Au salon de l'agriculture, jamais la Ferme Digitale n'a disposé d'un espace aussi large, soit 800 m2, qui sera investi par 60 start-ups. Cette montée en puissance de la technologie signifie-t-elle qu'elle est une actrice majeure de la transition écologique ?

Justine Piluma : Le monde agricole fait face à des défis qui n'ont jamais été aussi importants et dont les réponses n'ont jamais eu à être trouvées dans un laps de temps aussi court. Plus le temps est court, plus la modification et l'adaptation sont difficiles à réaliser. La seule façon d'y arriver, c'est d'intégrer de l'innovation afin de révolutionner le milieu. Quand on parle d'innovation, elle peut être basée sur le vivant, de la technologie, de la data, de la blockchain...

Un tiers de ces entreprises exposeront pour la première fois au salon de l'agriculture. Comment vous analysez cette émulation autour de solutions pour penser l'agriculture de demain ?

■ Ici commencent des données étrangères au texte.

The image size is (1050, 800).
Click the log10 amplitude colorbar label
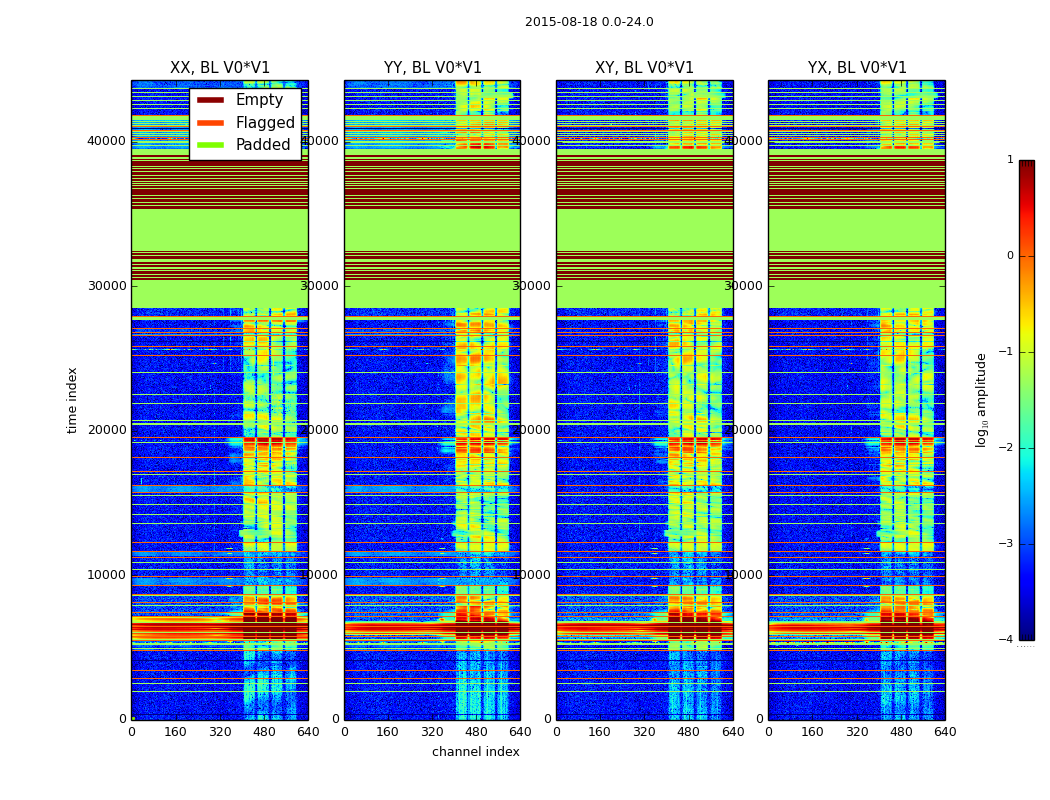pyautogui.click(x=981, y=400)
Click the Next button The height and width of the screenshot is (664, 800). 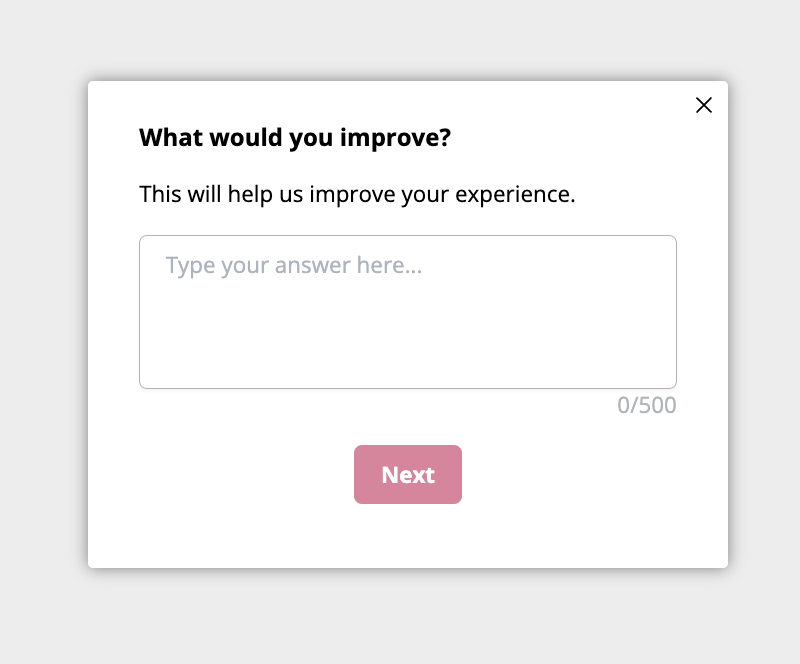(408, 475)
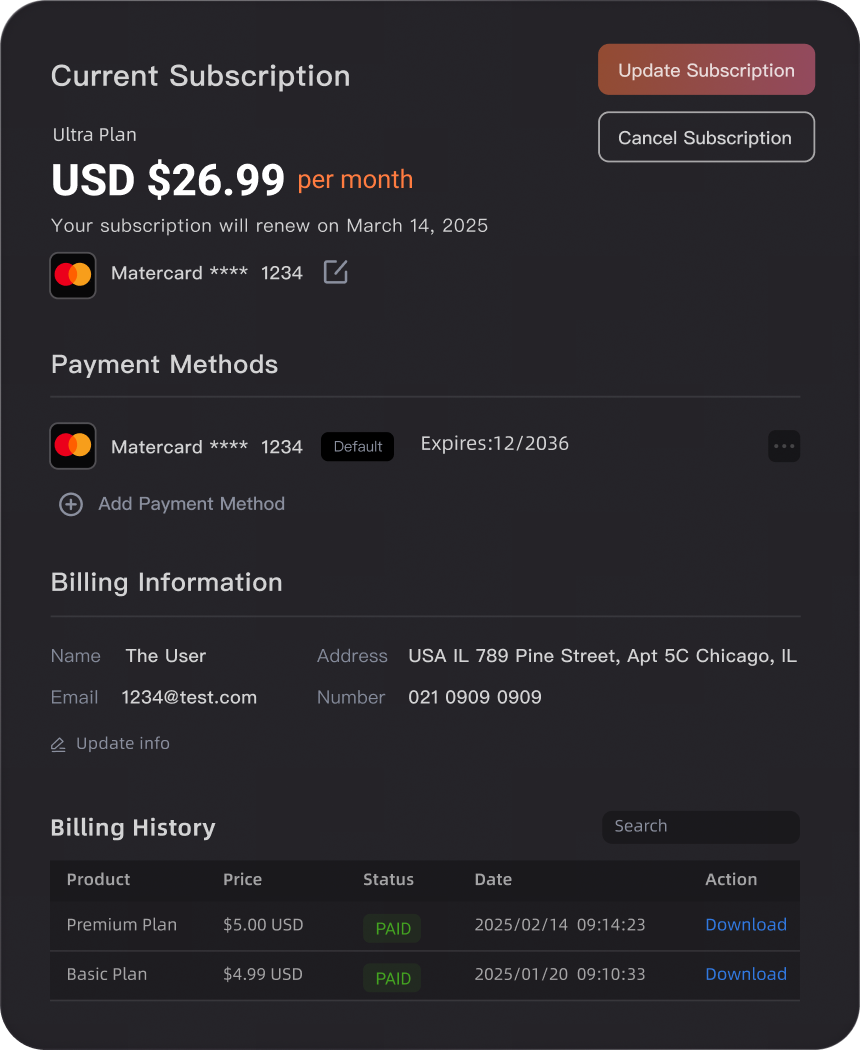Click the Cancel Subscription button
Image resolution: width=860 pixels, height=1050 pixels.
[x=706, y=137]
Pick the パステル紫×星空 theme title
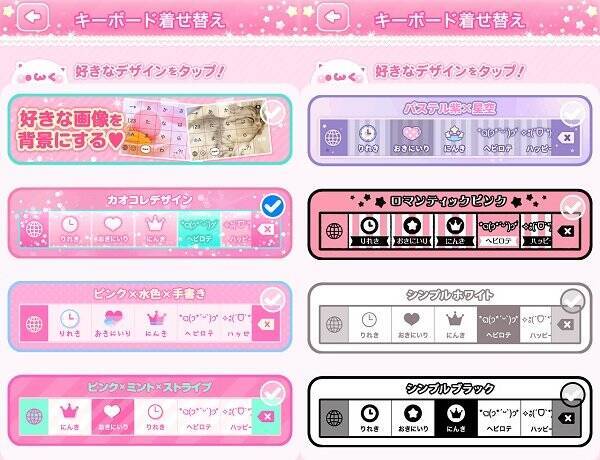The image size is (600, 460). [450, 109]
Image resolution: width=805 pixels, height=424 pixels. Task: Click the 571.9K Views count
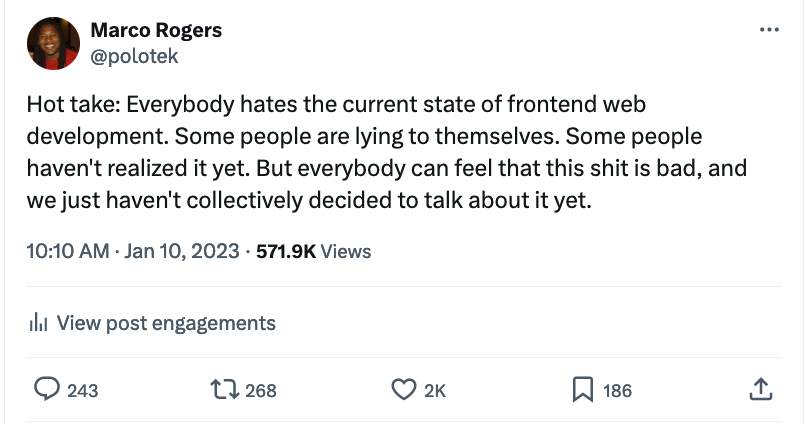coord(286,251)
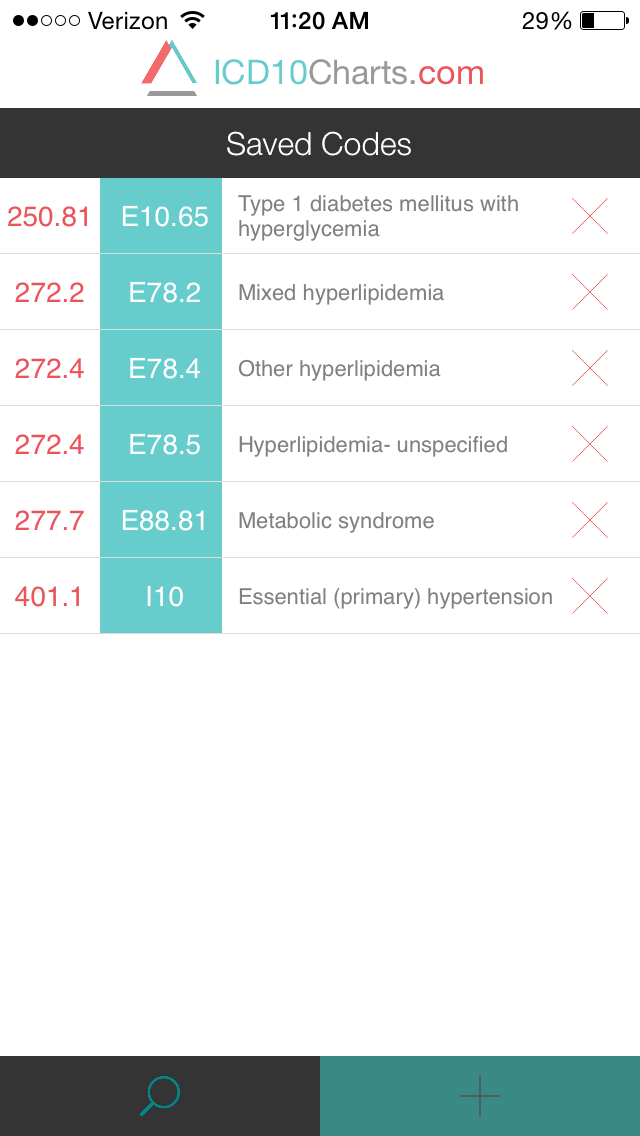Select the E10.65 code button
The width and height of the screenshot is (640, 1136).
pyautogui.click(x=160, y=216)
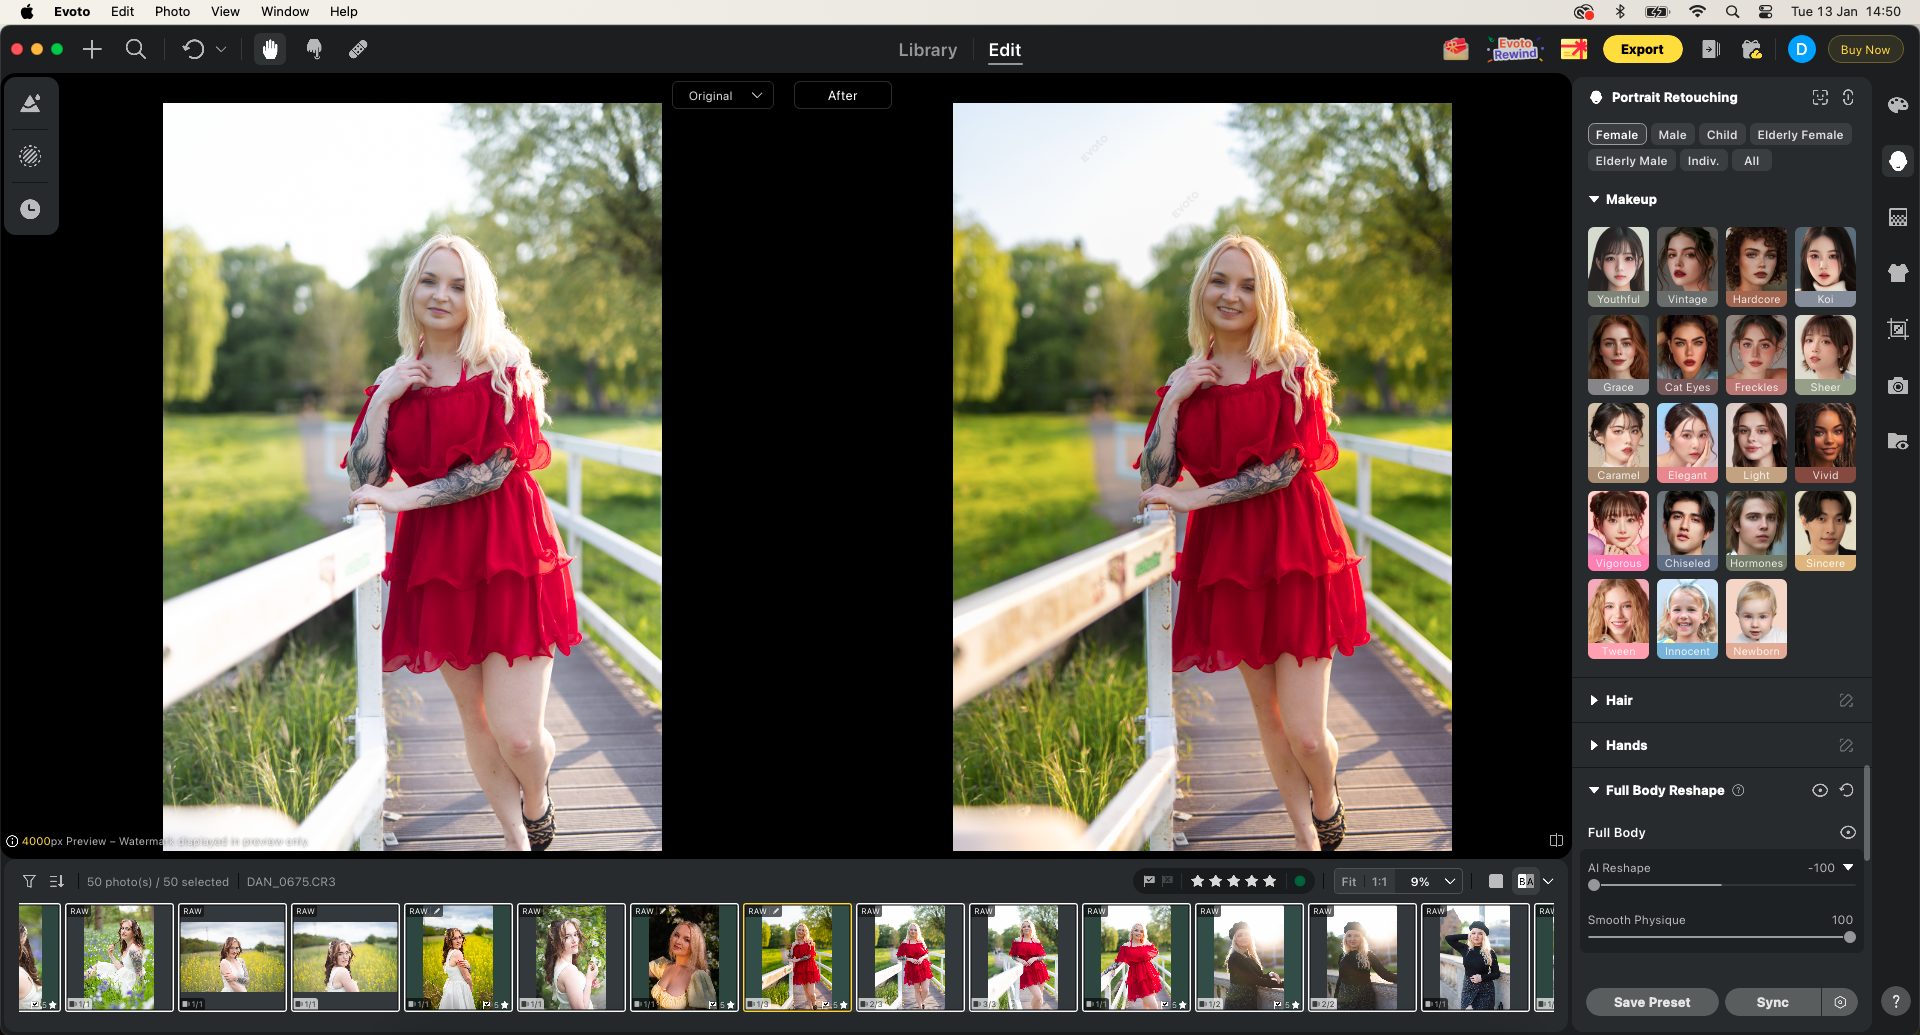Toggle Full Body Reshape visibility eye
This screenshot has width=1920, height=1035.
pos(1820,790)
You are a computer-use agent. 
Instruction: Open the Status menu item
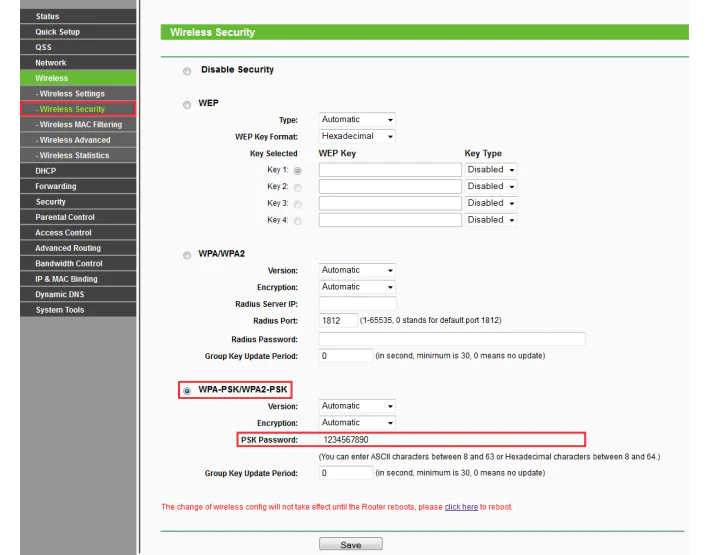click(x=48, y=16)
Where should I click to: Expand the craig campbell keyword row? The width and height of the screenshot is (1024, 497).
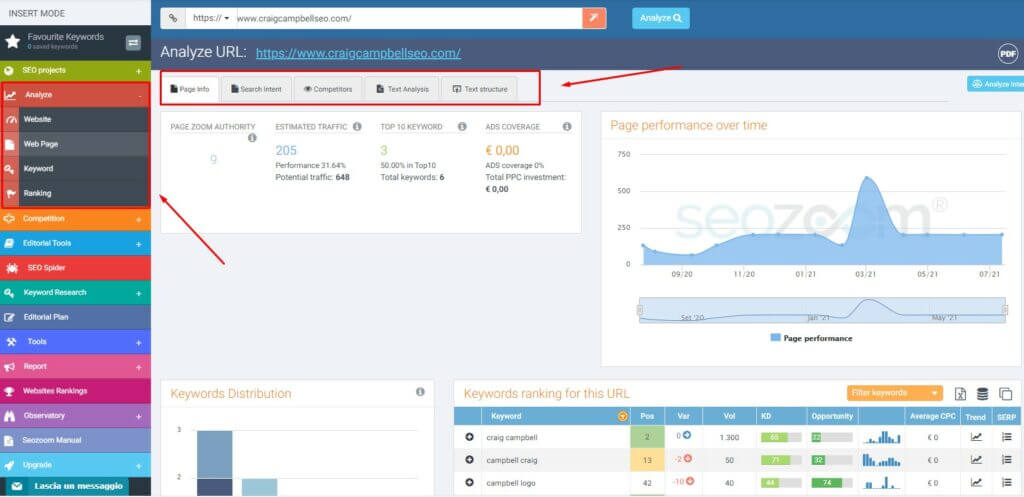point(469,437)
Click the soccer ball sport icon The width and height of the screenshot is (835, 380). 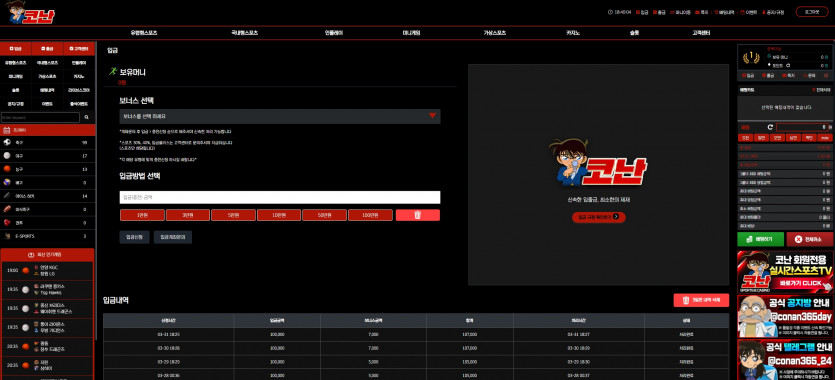point(7,143)
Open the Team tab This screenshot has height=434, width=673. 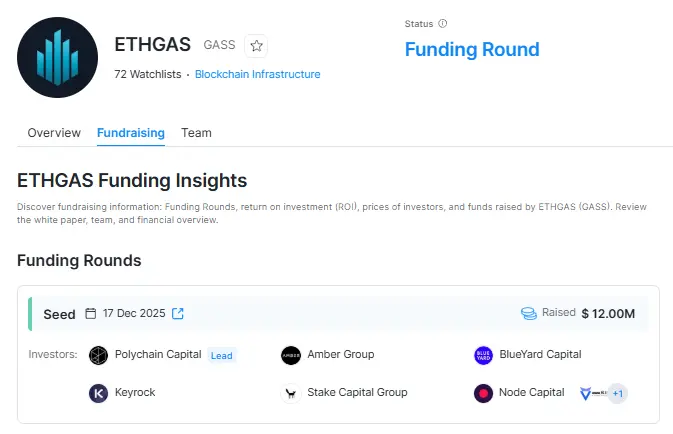(196, 133)
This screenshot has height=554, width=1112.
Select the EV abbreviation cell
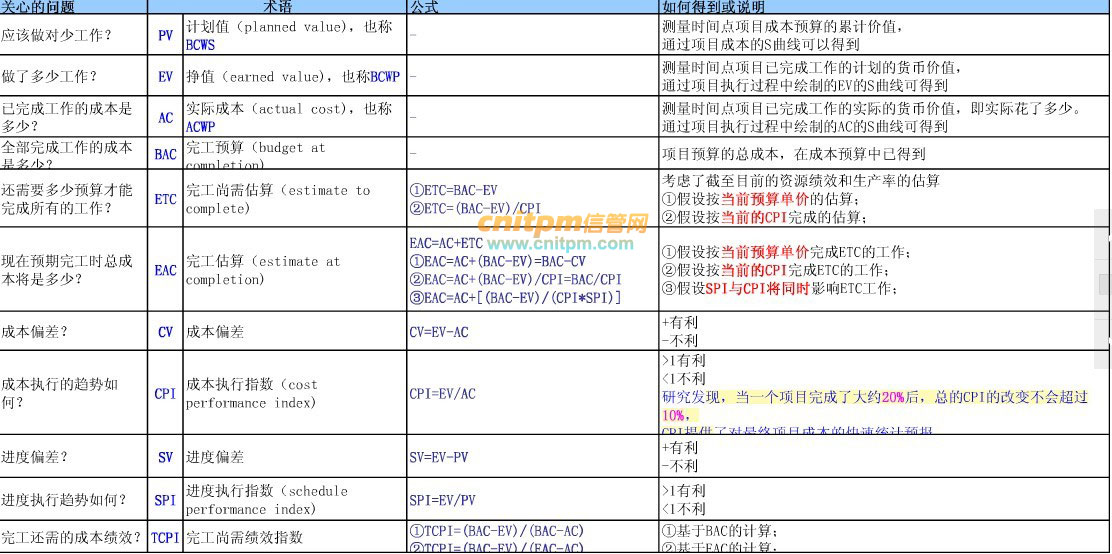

La Ferme Digitale a été créée il y a sept ans. L'association a d'abord compté cinq entreprises. Désormais, nous en représentons 120, dont 86 start-ups. En 2022, nous avons constaté une très forte accélération des demandes pour intégrer la Ferme Digitale. Nous pouvons clairement parler d'hypercroissance. De nombreux sujets émergent dans des domaines très variés. Par le passé, l'innovation dans l'agriculture passait surtout par les robots, sinon de l'analyse d'images. Désormais, l'innovation va plus loin avec de nouveaux modes de production, de nouveaux types d'agriculture, de nouvelles fermes telles que les fermes verticales ou celles qui mélangent les cultures comme Agriloops qui associe l'élevage de crevettes au maraîchage. Surtout, elle concerne toutes les étapes de production, de la fourche à la fourchette.

Quel est le profil de ces entrepreneurs ?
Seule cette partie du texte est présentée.